January 18, 2020

AMCHA Study Suggests Pro-BDS Faculty Promote Their Views in Class

Photo from Wikimedia Commons.

A new study from the AMCHA Initiative published on Jan. 8 suggests that college faculty who support the boycott, divestment and sanctions (BDS) movement utilize their classrooms to promote their views. 

AMCHA Initiative co-founders Tammi Rossman-Benjamin and Leah Beckwith, who is also a UCLA professor emeritus, authored the study. They examined 50 course syllabi for classes related to the Israel-Palestinian conflict ranging from Fall 2008 to Spring 2019 in various schools across the country, including Columbia University, New York University and Pitzer College.

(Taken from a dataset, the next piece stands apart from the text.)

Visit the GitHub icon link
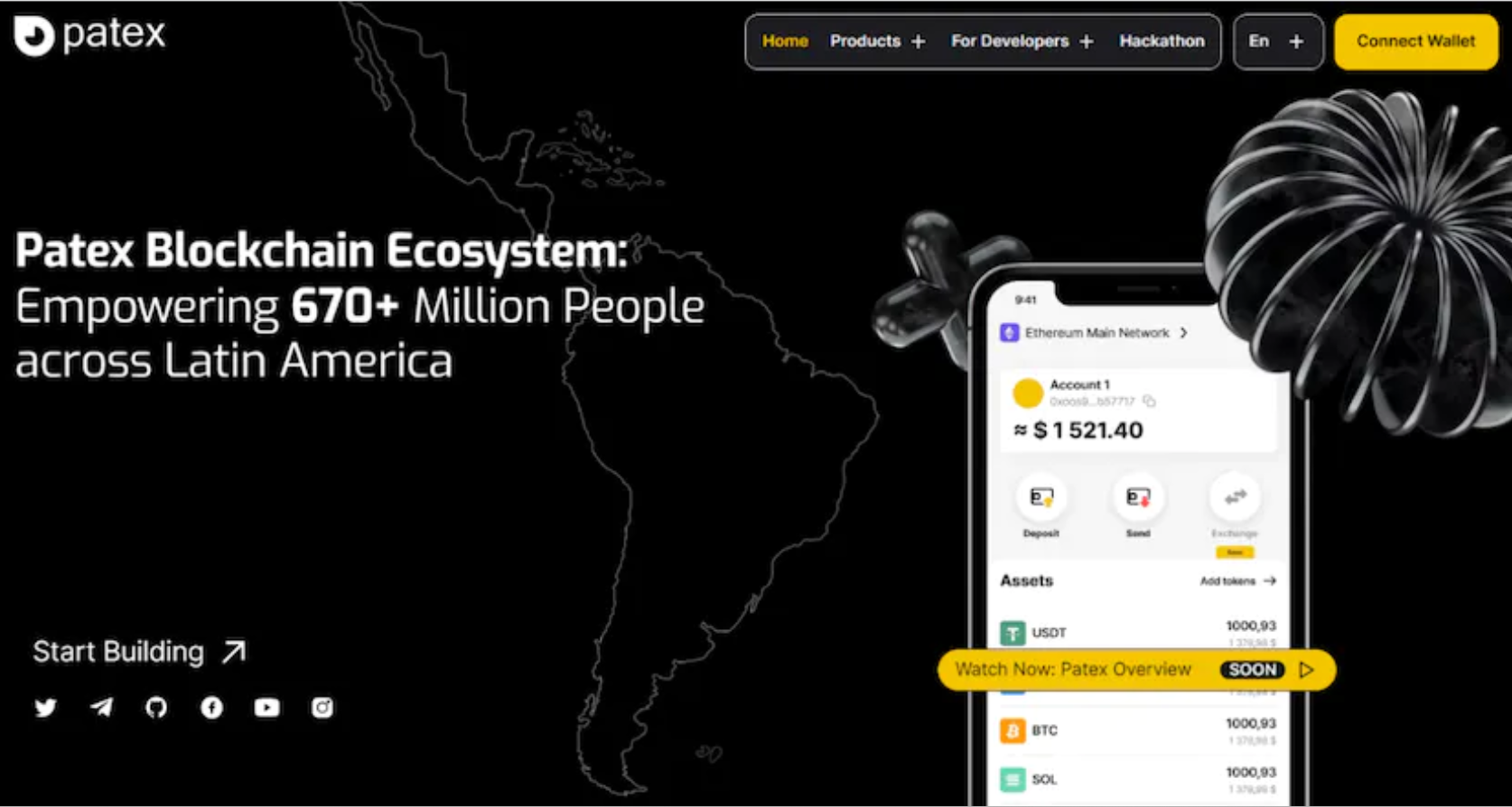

Thirty-five of the course syllabi were from instructors who didn’t support BDS.

“All of the academic BDS-supporting instructors had a majority of their readings authored by BDS supporters, whereas only 2 of the 35 syllabi of non-BDS-supporting instructors had a majority of their course readings authored by BDS supporters, and none more than 60%,” Rossman-Benjamin and Beckwith wrote.

They also found that on average, 78% of the readings in pro-BDS instructors’ syllabi were pro-BDS authors; that figure was 17% for instructors who didn’t support BDS.

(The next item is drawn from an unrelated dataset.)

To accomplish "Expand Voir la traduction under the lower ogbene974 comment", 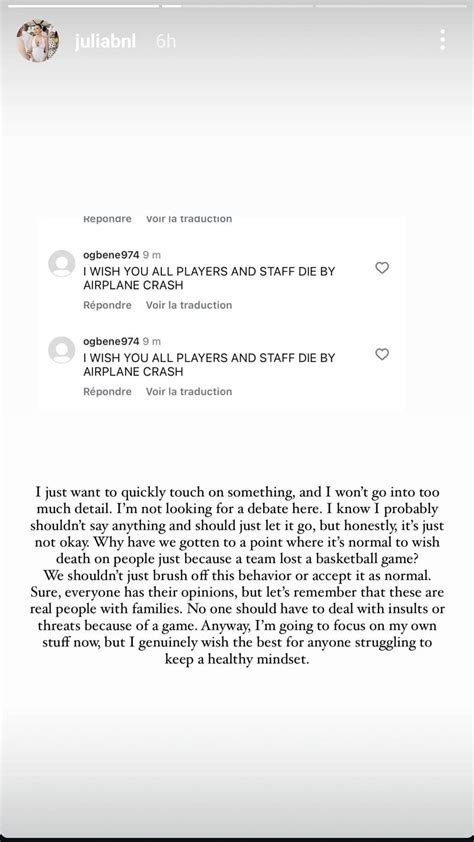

“This, in turn, strongly suggests that academic BDS-supporting instructors are using their Israel-related courses to promote a politically motivated, anti-Israel perspective,” Rossman-Benjamin and Beckwith argued.

The pro-BDS faculty who engage in such behavior are providing only one side of a complex issue to a class and can increase campus hostility toward Jewish and pro-Israel students on campus, they added.

“Indeed, AMCHA’s 2017 faculty report revealed that schools where academic departments held events with BDS-supporting speakers were twice as likely to have occurrences of student-produced anti-Zionist expression, and that such expression was itself very strongly linked to acts of Israel-related peer-on-peer harassment,” Rossman-Benjamin and Beckwith wrote.

They urged colleges and universities to implement policies that protect the classroom from being used as a vehicle for an instructor’s political views to condemn academic boycotts against Israel.

“It is up to academic departments and faculty senates to determine whether the promotion of one-sided, highly politicized course content is deemed a legitimate use of academic freedom, or an abuse of it,” Rossman-Benjamin and Beckwith concluded. “However, given the clear and present harm that such politicization can cause to our schools, our students and society, it is time for tuition and taxpayers, as well as state and federal legislators, to demand that faculty address this question forthrightly, and to hold them accountable for their answer.”